_Your objective_: Exactly as they appear, output all of the records. Skip any images.
*** Opening Exercise material ***
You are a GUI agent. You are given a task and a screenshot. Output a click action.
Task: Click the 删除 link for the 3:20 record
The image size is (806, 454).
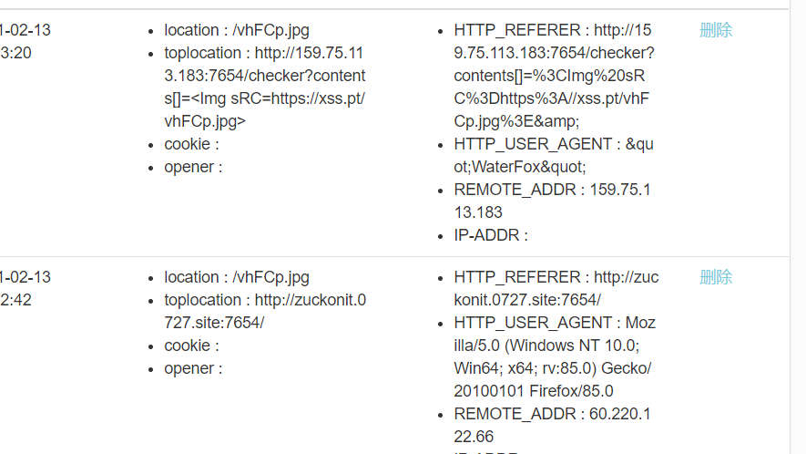pyautogui.click(x=716, y=30)
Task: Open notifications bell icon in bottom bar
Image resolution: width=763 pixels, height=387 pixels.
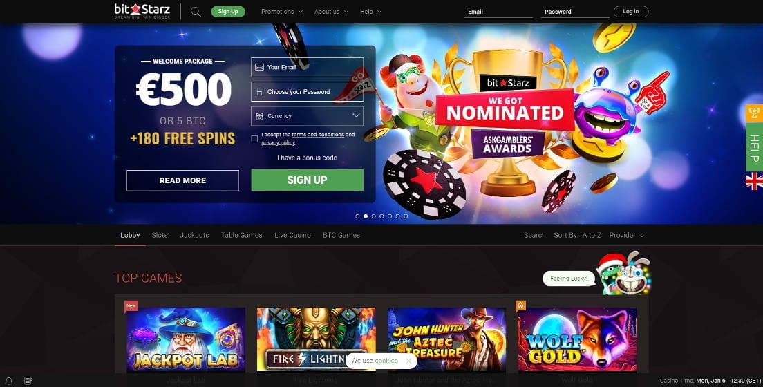Action: 9,381
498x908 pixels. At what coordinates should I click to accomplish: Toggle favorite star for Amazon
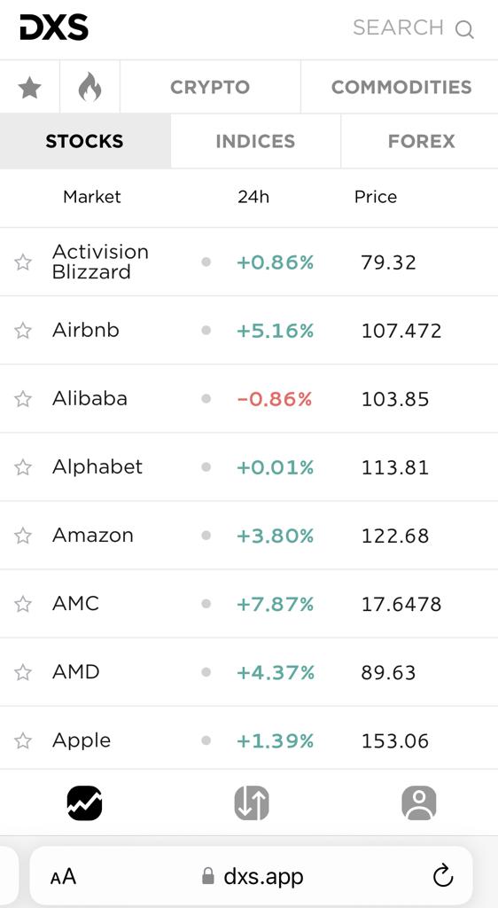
*** Closing Exercise material ***
_Task solution_:
You are a GUI agent. You are given a task and a screenshot. Output a click action.
Task: Click the 删除 link for the 3:20 record
The image size is (806, 454).
pyautogui.click(x=716, y=30)
Task: Open notifications bell icon in bottom bar
Image resolution: width=763 pixels, height=387 pixels.
Action: 9,381
498x908 pixels. At what coordinates should I click to accomplish: Toggle favorite star for Amazon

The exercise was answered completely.